• Given information
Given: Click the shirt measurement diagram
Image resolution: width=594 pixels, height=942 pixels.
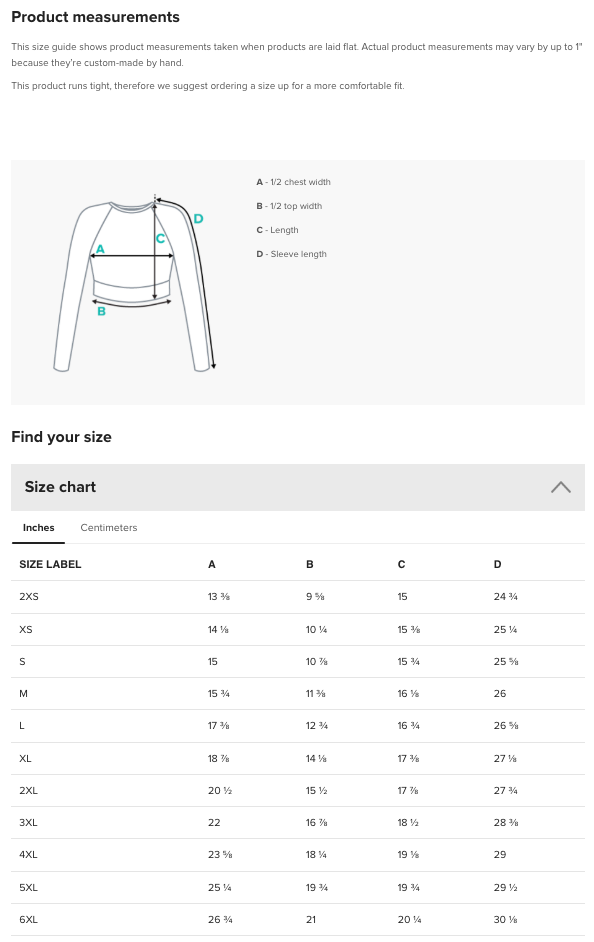Looking at the screenshot, I should [135, 280].
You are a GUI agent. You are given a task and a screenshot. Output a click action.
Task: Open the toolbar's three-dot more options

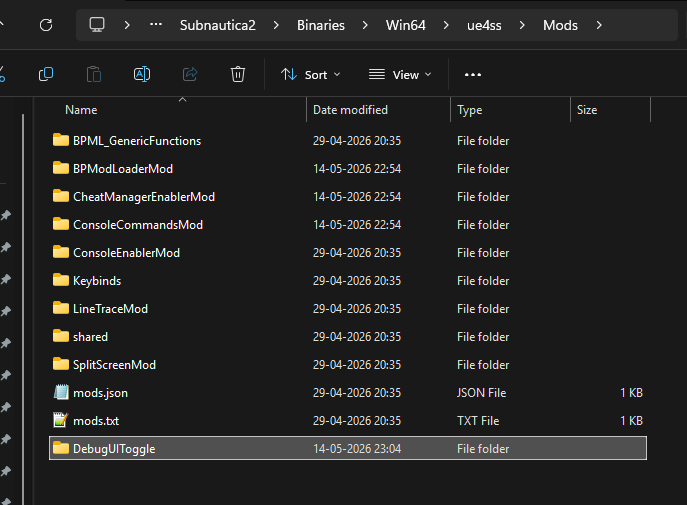[473, 75]
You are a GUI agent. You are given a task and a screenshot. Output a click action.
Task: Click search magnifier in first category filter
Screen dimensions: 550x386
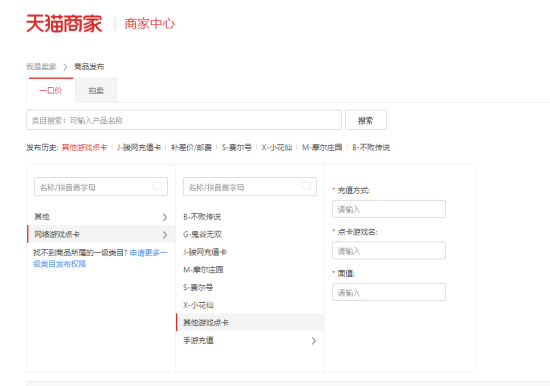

• Problem to work on
The entries should be printed again exactly as written, leaving all pictures out.

• Completed task
Given: Click the shirt measurement diagram
Image resolution: width=594 pixels, height=942 pixels.
Looking at the screenshot, I should [135, 280].
You are a GUI agent. You are given a task and a screenshot. Output a click action.
Task: Open the toolbar's three-dot more options

[473, 75]
You are a GUI agent. You are given a task and a screenshot. Output a click action.
Task: Click search magnifier in first category filter
Screen dimensions: 550x386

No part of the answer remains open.